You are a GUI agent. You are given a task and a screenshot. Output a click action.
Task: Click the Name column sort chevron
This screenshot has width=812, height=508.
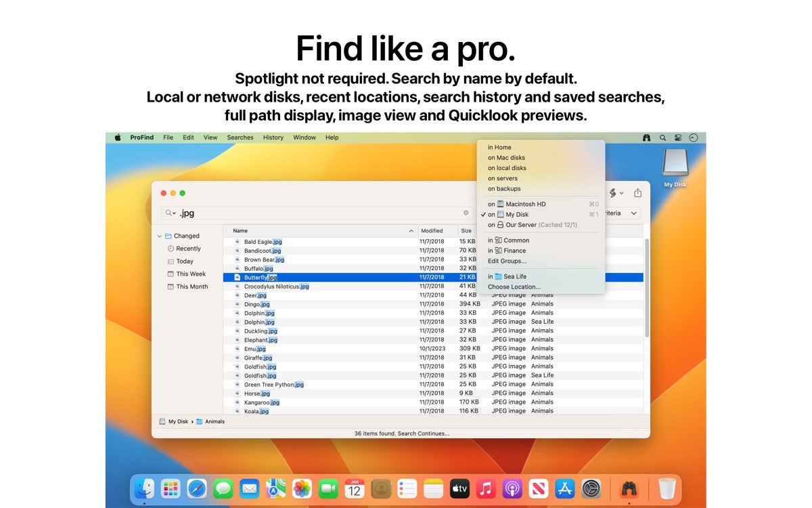411,230
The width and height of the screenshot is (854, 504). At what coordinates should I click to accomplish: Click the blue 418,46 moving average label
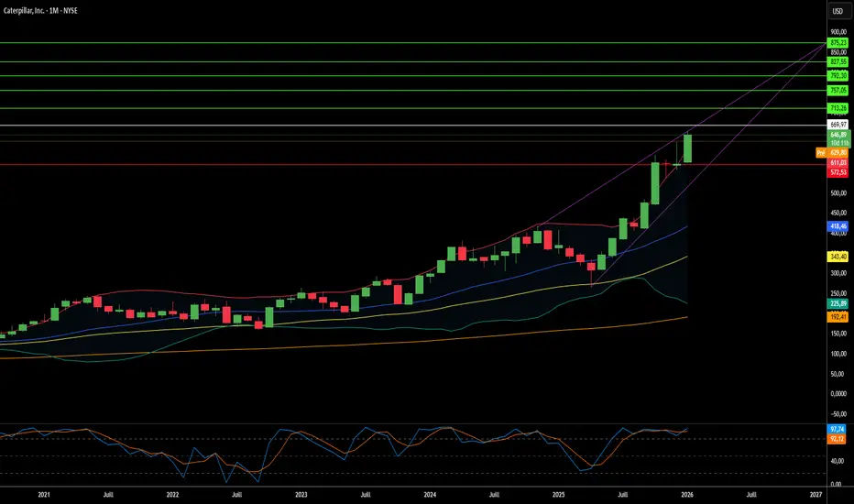click(x=838, y=225)
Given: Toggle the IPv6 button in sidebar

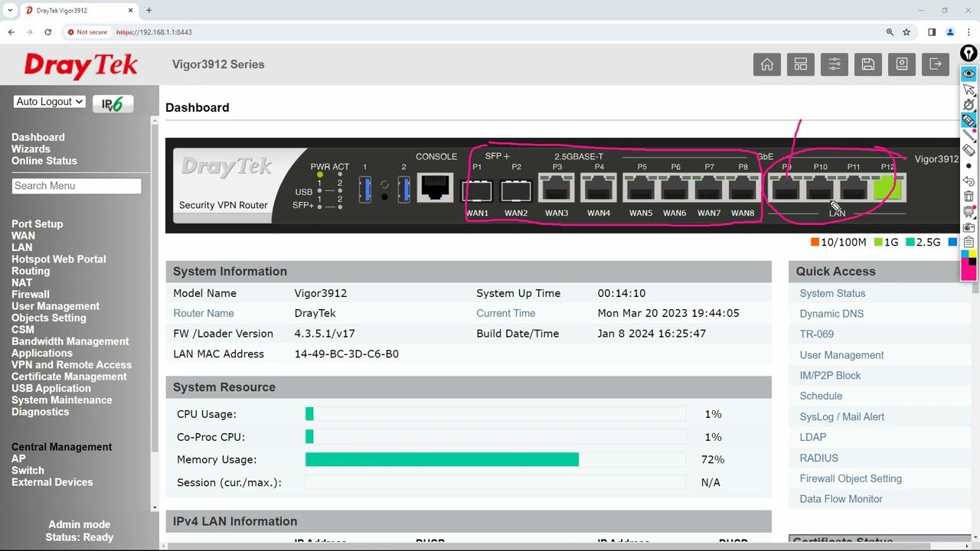Looking at the screenshot, I should (113, 104).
☆ ☆ ☆ ☆ ☆
> _WHAT THE TASK REQUIRES_
Retype each record exactly as it appears above and drop the images.

> _FINISHED EXERCISE_
You are a GUI agent. You are given a task and a screenshot. Output a click action.
Task: Click the Name column sort chevron
This screenshot has width=812, height=508.
411,230
The width and height of the screenshot is (854, 504). At what coordinates should I click to accomplish: Click the blue 418,46 moving average label
click(x=838, y=225)
Given: Toggle the IPv6 button in sidebar

Looking at the screenshot, I should (113, 104).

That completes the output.